Well, it didn’t happen. Throughout most of the district late absentees trended toward Dave Reichert, who gradually expanded his lead as votes were tallied.
In retrospect it seems clear that Burner’s momentum stalled around mid October, with the race breaking slightly toward Reichert during the final two weeks of the campaign. No doubt there were a number of factors responsible for Reichert’s victory, but many observers credit his sexist and demeaning “job interview” ad… and the Burner campaign’s failure to adequately respond.
Will 2008 be a replay?
Once again Burner closed sharply on Reichert, with several polls showing her with a small but significant lead by mid October. And once again the Reichert campaign has attempted to swing the race his way with a demeaning and dishonest ad.

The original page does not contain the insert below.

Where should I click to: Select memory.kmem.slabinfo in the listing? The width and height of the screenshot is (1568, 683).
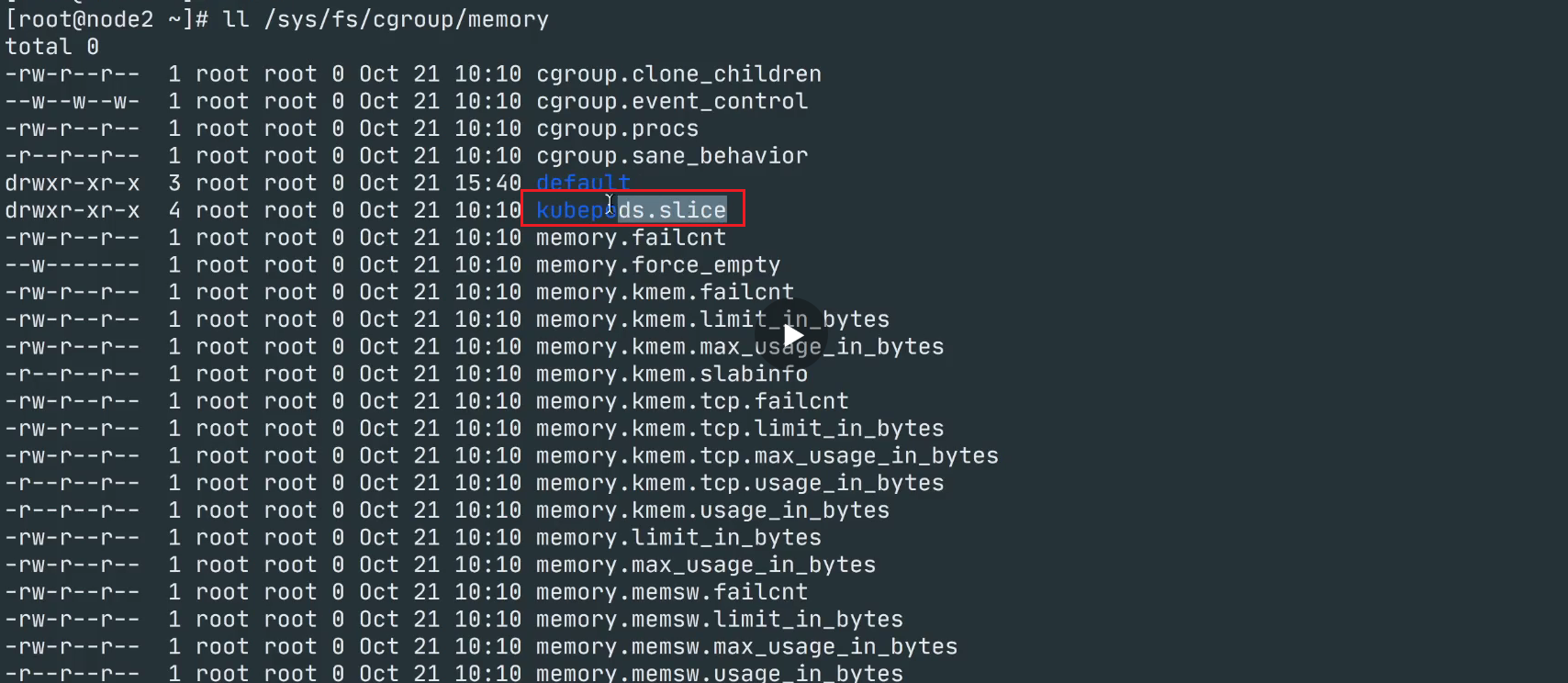coord(672,374)
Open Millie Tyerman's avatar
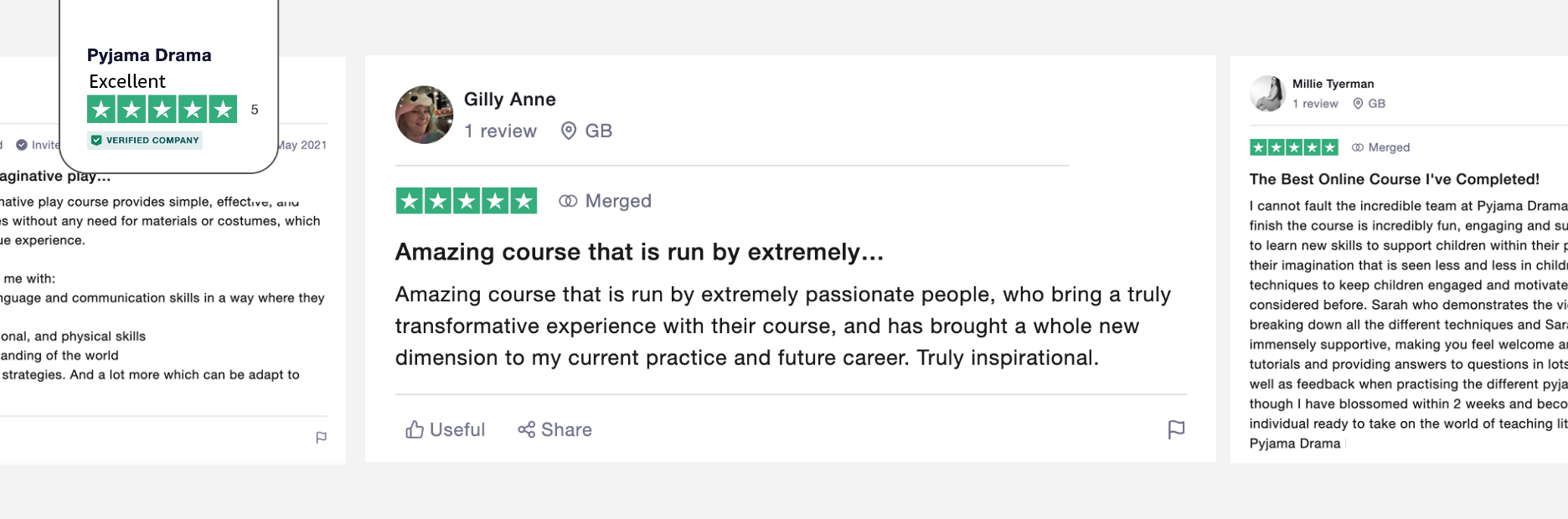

No doubt the “Harvard Hoax” ad is effective; there is plenty of anecdotal evidence suggesting that many viewers come away believing that Burner never earned a degree from Harvard at all. But this time the Burner campaign has directly responded with an ad of its own, calling Reichert’s lies “pathetic”, and assuring voters that she did indeed graduate from Harvard.
But perhaps the real game changer this election season is the diminishing opportunity for a game changing ad at all, when viewed in the context of the unprecedented torrent of negative advertising that has flooded our airwaves in recent weeks… much of it courtesy of the $7 million the BIAW and RGA dumped into the governor’s race at the last minute.
In the context of this tidal wave of negativity, the “Havard Hoax” ad comes across as just another ripple… just another attack ad lost in the deafening roar of a sea of attack ads. Add to that the general distraction of the presidential race, and it becomes harder and harder for any one political ad to make a difference. Even the NRCC’s predictably effective “she’s gonna raise your taxes” ads get lost in the noise of “she’s gonna raise your taxes” ads launched against Gov. Gregoire.
“Yeah, we know already…” the vast majority of voters must be screaming to themselves, “She’s a Democrat. She’s going to raise our taxes. We get it.” Who exactly “she” is, and in what race, well, what’s the difference?
Compare that to the 2006 cycle, when the biggest race on the ticket, Cantwell vs. McGavick, had already effectively been over for weeks, and McGavick shifted toward softer ads to preserve his reputation. In that context the job interview ad could stand out. In 2008… well… not so much.
I’m not claiming victory or anything, or making any predictions, but I do think it reasonable to suppose that Reichert has faced a much greater challenge this year in his efforts to close out the campaign trashing Burner’s character and reputation. And for that, the BIAW and RGA’s seemingly bottomless warchest deserves at least some of the credit.